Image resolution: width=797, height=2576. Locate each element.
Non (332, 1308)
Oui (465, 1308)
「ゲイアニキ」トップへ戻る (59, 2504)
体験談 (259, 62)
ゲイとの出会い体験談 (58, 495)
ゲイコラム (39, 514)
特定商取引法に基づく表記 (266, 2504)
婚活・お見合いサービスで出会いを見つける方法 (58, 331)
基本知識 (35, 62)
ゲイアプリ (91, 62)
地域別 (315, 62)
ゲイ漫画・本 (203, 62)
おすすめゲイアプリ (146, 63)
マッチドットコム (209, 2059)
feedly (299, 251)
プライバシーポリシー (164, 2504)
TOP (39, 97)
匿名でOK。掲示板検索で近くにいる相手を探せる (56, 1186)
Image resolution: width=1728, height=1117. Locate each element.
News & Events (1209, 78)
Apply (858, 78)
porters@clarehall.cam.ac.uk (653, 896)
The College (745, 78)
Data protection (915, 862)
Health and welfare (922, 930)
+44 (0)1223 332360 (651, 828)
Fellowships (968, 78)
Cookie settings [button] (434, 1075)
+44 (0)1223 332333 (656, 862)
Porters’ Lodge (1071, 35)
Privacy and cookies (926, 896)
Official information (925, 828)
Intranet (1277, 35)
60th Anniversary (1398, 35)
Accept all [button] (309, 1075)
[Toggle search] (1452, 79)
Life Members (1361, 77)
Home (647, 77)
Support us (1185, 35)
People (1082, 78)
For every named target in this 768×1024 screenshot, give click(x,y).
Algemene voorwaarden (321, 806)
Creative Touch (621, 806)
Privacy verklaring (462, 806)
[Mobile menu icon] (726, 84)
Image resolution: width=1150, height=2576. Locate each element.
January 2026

□ □ □ □ □ □ □

> [Exercise]
What you return must be the line that contains "Privacy verklaring (462, 806)" followed by every remaining line of the material, all exactly as written and nothing more.

> [Solution]
Privacy verklaring (462, 806)
[Mobile menu icon] (726, 84)
Image resolution: width=1150, height=2576. Locate each element.
January 2026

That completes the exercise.